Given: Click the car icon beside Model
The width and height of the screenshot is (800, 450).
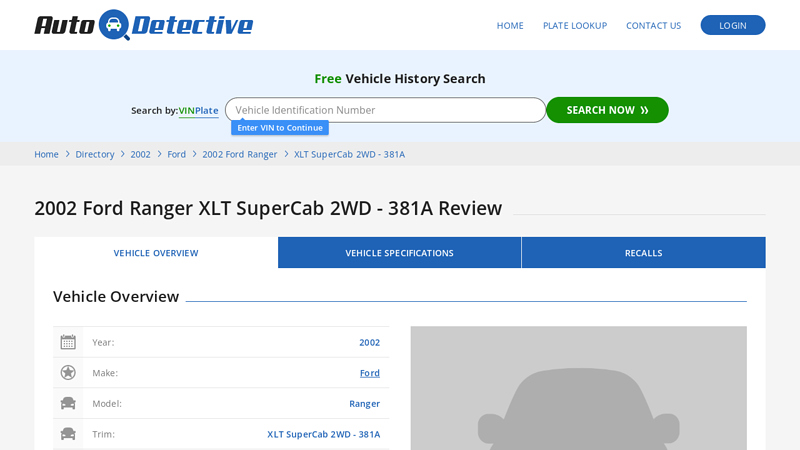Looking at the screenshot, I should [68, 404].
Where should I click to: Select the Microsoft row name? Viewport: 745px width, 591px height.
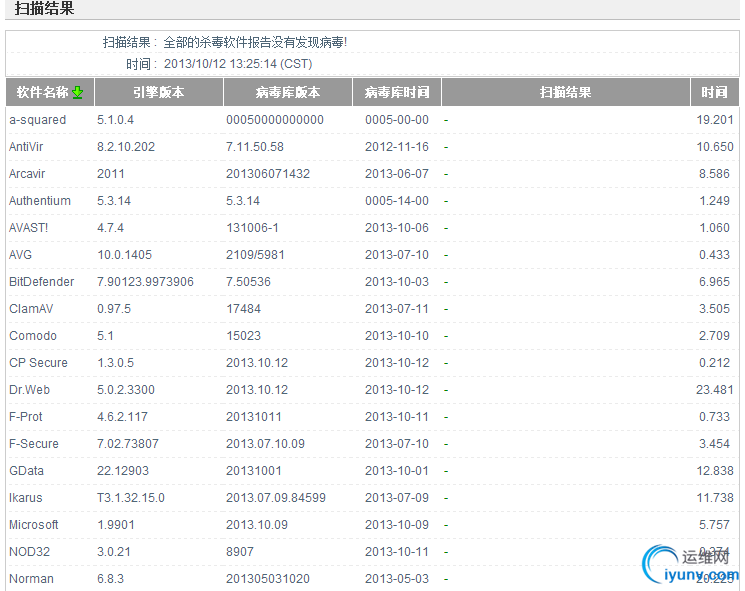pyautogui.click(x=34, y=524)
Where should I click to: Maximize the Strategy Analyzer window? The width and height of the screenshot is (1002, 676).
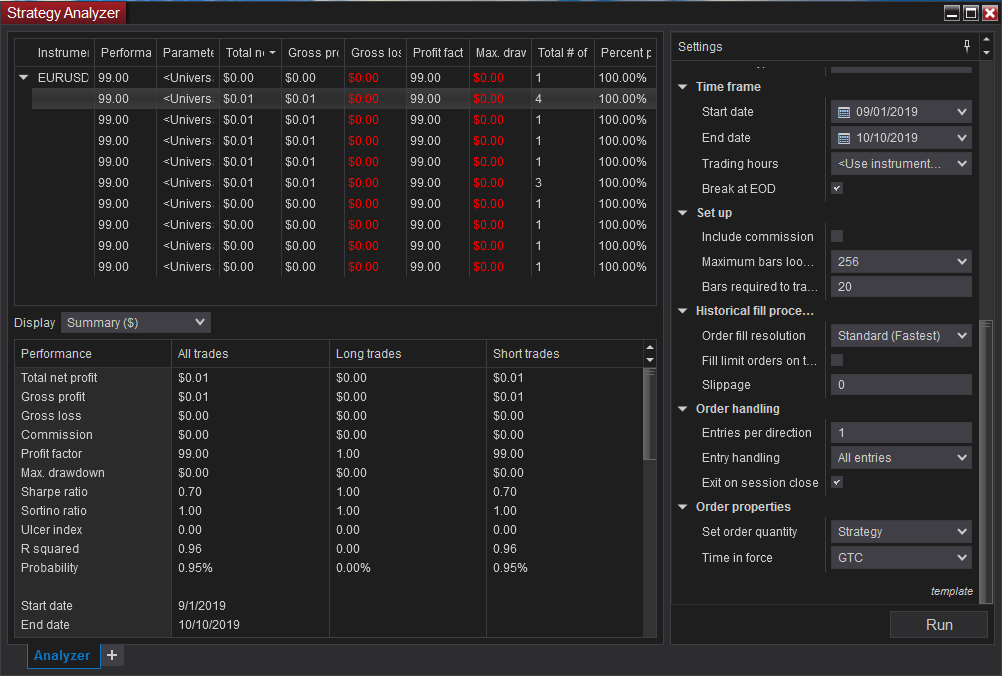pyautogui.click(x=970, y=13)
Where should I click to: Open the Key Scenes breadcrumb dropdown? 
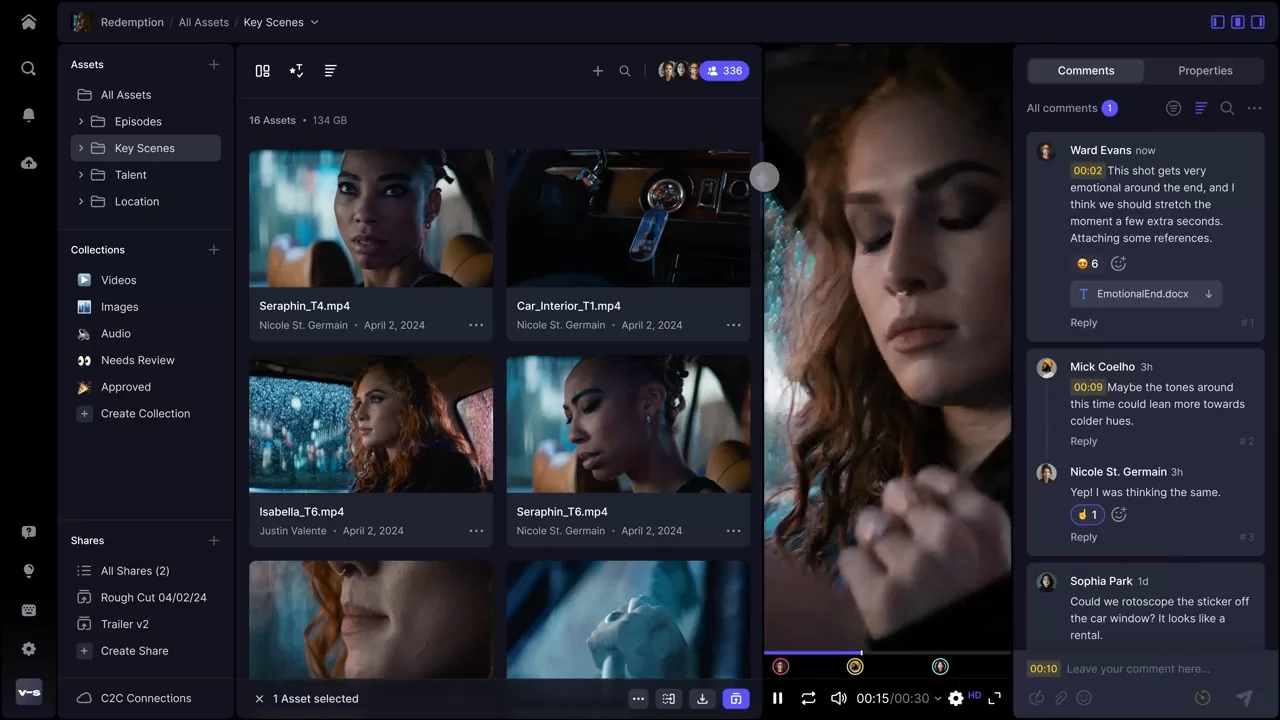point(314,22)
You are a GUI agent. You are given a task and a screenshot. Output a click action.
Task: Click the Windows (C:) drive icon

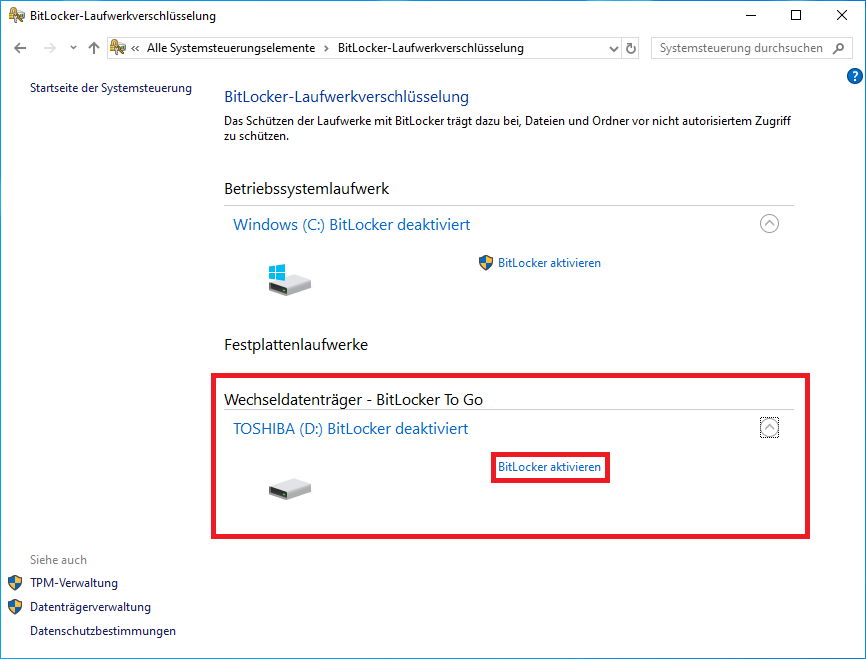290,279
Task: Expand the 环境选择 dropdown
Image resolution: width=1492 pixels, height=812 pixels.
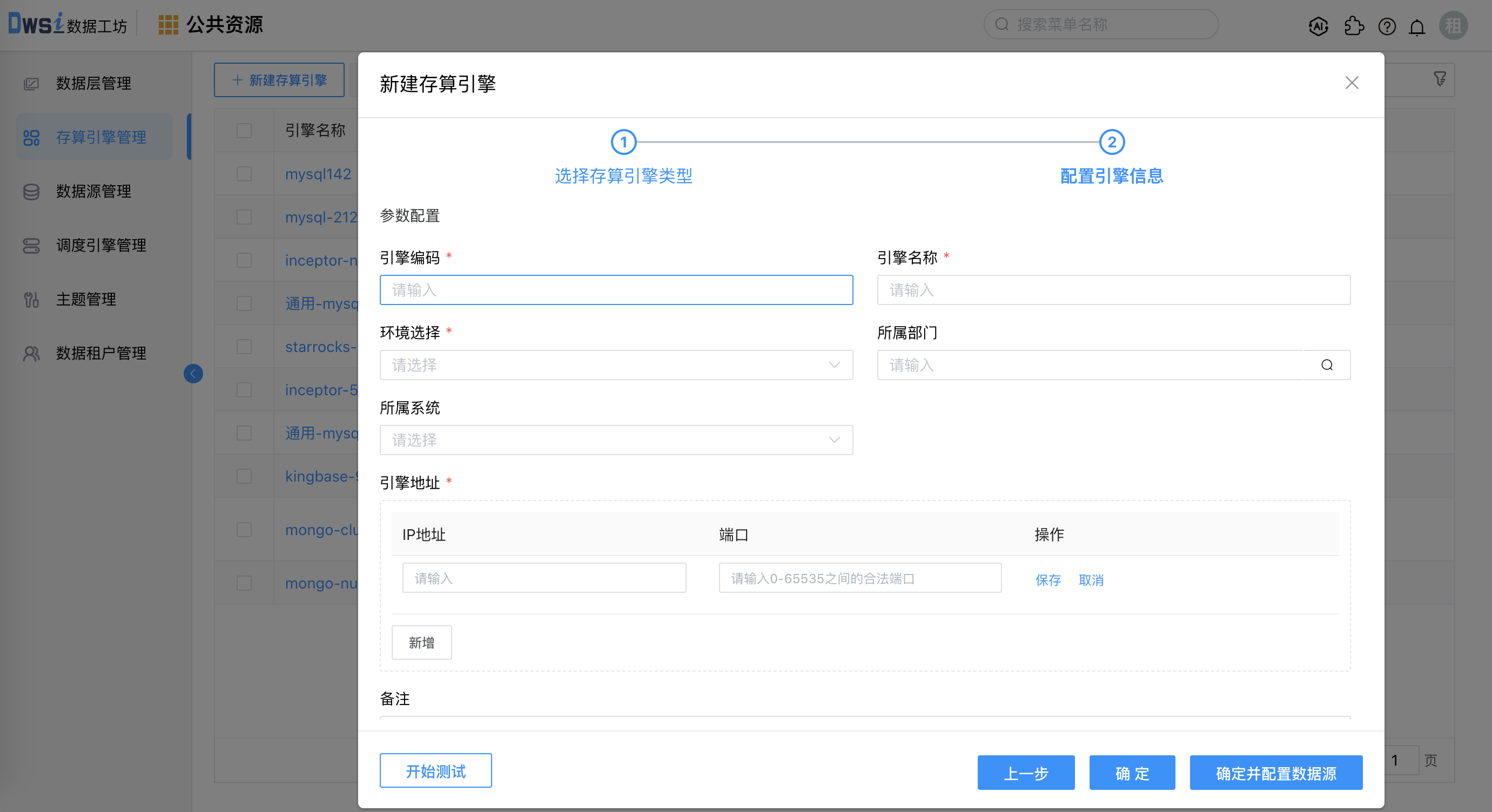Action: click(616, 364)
----------
• _Set problem_
Locate every line in the rows above that contains the word "dropdown" and copy each one. Case counts.

• _Expected output_
Where should I click to: Open the Key Scenes breadcrumb dropdown? 
Task: Expand the 环境选择 dropdown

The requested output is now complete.